🤖 AI Summary
This study investigates whether spike sparsity can effectively reduce latency and energy consumption in edge GPU deployments. Leveraging the Darcy rectangle benchmark on a Jetson Orin Nano platform, we compare the deployment performance of Variable Spiking Wavelet Neural Operators (VS-WNO) against dense WNOs, complemented by runtime overhead analysis using Nsight Systems. Our experiments provide the first empirical evidence that, despite its algorithmic sparsity, VS-WNO exhibits significantly higher latency (59.6 ms) and energy consumption (228.0 mJ) compared to dense WNO (53.2 ms, 180.7 mJ) under current commercial edge GPU software stacks. These findings reveal a critical bottleneck: algorithmic sparsity does not readily translate into practical deployment benefits on existing hardware-software infrastructures.
📝 Abstract
Spiking neural operators are appealing for neuromorphic edge computing because event-driven substrates can, in principle, translate sparse activity into lower latency and energy. Whether that advantage survives deployment on commodity edge-GPU software stacks, however, remains unclear. We study this question on a Jetson Orin Nano 8 GB using five pretrained variable-spiking wavelet neural operator (VS-WNO) checkpoints and five matched dense wavelet neural operator (WNO) checkpoints on the Darcy rectangular benchmark. On a reference-aligned path, VS-WNO exhibits substantial algorithmic sparsity, with mean spike rates decreasing from 54.26% at the first spiking layer to 18.15% at the fourth. On a deployment-style request path, however, this sparsity does not reduce deployed cost: VS-WNO reaches 59.6 ms latency and 228.0 mJ dynamic energy per inference, whereas dense WNO reaches 53.2 ms and 180.7 mJ, while also achieving slightly lower reference-path error (1.77% versus 1.81%).

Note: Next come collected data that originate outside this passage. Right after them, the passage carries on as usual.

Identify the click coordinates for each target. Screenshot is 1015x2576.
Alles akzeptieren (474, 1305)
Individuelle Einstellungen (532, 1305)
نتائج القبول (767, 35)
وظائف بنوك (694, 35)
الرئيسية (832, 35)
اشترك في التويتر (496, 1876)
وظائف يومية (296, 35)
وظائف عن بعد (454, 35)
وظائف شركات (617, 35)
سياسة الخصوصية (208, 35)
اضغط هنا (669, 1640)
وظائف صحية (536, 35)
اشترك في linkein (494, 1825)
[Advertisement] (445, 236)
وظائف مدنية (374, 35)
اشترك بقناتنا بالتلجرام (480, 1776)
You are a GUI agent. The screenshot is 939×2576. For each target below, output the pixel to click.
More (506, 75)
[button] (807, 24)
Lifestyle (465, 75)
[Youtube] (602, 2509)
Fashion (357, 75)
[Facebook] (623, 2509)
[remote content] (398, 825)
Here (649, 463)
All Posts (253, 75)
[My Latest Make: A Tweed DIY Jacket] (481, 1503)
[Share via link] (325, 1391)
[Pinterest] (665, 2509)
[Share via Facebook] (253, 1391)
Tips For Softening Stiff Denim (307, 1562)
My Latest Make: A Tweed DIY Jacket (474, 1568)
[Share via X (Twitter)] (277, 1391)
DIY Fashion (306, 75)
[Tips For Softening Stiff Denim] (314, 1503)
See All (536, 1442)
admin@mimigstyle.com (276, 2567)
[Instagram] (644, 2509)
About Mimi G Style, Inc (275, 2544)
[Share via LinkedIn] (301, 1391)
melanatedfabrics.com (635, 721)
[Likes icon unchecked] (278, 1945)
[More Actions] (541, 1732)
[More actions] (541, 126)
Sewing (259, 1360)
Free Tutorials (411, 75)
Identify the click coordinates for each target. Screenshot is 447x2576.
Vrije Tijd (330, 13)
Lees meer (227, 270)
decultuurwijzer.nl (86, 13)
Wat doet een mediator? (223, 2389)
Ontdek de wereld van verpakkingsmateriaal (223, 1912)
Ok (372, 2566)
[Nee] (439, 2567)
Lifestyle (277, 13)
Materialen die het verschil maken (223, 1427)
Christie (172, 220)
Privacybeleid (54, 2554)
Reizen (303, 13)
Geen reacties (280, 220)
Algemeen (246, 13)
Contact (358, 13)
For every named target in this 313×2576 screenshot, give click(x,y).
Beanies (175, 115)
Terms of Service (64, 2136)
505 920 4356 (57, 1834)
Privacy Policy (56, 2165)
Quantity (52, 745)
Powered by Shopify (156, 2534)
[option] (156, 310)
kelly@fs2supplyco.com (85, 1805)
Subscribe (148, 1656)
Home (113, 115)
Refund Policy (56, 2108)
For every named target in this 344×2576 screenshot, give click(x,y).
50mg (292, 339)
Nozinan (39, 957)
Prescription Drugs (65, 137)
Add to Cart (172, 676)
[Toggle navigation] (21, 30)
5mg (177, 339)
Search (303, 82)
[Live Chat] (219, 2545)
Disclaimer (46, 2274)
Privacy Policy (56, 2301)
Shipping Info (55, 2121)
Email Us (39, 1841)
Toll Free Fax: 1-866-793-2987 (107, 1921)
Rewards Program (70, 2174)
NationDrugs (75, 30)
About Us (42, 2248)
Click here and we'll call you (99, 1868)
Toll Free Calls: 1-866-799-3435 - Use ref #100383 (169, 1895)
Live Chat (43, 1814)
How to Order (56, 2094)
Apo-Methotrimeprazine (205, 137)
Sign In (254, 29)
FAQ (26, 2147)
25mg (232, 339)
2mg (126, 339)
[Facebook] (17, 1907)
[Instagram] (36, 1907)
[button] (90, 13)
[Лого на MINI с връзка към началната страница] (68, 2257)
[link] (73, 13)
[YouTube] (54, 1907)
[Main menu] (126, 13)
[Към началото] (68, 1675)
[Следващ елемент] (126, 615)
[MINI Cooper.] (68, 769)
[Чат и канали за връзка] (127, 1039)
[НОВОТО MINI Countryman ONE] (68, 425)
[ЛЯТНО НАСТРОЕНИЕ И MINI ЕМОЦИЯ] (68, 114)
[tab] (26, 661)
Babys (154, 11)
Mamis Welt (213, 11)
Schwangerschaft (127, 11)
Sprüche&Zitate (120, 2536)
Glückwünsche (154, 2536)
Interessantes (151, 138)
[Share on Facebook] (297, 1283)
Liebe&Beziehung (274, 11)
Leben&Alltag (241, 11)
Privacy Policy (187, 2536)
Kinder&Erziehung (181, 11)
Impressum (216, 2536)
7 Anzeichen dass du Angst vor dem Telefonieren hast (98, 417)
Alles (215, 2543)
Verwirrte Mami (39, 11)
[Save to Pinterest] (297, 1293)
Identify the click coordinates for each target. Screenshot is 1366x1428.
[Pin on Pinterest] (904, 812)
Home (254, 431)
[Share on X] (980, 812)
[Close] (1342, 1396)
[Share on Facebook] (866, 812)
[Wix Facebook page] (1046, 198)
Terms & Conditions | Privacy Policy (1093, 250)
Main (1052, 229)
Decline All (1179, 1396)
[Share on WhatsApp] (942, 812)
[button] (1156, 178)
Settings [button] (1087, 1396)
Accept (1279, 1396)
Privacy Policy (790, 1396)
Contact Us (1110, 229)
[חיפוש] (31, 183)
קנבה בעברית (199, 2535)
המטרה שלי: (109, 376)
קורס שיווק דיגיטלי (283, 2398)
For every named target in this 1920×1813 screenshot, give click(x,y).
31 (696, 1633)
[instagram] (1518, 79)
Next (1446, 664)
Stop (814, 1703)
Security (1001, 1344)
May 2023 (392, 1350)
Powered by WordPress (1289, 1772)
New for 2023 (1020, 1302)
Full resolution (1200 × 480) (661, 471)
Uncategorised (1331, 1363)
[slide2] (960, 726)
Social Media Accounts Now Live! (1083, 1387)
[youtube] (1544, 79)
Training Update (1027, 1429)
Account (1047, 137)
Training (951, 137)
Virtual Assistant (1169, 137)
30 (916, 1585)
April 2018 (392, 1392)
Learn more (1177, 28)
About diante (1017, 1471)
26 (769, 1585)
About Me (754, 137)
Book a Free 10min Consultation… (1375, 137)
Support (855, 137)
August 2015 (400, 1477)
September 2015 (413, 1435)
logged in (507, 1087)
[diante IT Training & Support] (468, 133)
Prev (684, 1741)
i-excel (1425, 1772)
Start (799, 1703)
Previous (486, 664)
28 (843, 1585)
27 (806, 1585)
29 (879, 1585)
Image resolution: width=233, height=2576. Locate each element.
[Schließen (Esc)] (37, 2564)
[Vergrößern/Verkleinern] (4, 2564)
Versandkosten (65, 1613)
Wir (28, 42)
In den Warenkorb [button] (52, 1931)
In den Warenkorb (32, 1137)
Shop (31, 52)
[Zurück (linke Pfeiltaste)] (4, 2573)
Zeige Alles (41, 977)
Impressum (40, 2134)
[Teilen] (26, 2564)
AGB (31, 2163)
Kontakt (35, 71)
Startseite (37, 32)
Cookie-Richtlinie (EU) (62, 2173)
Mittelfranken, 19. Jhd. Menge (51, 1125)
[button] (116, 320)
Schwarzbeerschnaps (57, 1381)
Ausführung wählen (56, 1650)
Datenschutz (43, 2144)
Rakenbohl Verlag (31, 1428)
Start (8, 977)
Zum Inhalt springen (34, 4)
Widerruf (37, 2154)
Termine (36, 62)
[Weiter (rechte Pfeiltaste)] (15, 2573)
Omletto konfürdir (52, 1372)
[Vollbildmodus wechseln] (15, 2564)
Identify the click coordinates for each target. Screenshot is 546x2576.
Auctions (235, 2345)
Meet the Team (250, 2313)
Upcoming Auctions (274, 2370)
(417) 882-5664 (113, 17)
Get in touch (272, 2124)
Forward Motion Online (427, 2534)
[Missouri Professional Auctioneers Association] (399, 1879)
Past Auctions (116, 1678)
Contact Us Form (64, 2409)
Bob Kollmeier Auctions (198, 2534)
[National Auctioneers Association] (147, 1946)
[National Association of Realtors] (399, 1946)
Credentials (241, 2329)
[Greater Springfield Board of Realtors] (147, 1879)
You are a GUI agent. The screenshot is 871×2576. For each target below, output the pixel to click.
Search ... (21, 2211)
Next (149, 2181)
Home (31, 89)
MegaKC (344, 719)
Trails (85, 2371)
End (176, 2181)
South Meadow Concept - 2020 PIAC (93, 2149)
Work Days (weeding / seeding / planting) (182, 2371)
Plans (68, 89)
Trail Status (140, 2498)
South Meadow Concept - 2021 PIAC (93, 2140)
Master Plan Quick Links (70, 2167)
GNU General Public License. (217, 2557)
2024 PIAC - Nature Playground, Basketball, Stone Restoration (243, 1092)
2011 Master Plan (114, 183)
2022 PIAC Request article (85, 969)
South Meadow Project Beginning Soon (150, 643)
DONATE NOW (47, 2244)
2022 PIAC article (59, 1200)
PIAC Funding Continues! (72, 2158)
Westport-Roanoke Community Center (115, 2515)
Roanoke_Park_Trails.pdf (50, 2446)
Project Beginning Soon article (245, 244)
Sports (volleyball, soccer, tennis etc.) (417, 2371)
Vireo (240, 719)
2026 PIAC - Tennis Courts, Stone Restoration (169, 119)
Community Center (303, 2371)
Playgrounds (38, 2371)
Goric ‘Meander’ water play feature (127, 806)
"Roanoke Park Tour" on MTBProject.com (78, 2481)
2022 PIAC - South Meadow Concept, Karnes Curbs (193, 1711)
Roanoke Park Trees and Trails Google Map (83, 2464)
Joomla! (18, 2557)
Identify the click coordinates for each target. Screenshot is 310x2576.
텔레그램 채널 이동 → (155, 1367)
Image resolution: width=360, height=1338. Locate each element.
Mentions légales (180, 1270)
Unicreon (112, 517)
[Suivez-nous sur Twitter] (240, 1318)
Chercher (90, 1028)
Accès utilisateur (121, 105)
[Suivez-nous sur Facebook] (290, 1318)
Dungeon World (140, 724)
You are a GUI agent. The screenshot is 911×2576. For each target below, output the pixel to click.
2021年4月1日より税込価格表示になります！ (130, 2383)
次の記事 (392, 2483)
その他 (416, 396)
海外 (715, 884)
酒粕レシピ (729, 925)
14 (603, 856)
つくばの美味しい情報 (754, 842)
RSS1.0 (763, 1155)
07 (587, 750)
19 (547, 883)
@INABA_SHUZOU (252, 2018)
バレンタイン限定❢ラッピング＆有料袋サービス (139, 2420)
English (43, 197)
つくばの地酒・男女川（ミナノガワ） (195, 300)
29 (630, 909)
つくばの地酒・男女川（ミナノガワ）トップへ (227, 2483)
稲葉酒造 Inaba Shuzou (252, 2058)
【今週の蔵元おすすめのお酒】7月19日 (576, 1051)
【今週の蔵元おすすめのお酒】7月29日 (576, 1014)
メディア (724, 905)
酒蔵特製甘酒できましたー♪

Nsight Systems indicates that the request path remains launch-dominated and dense rather than sparsity-aware: for VS-WNO, cudaLaunchKernel accounts for 81.6% of CUDA API time within the latency window, and dense convolution kernels account for 53.8% of GPU kernel time; dense WNO shows the same pattern. On this Jetson-class GPU stack, spike sparsity is measurable but does not reduce deployed cost because the runtime does not suppress dense work as spike activity decreases.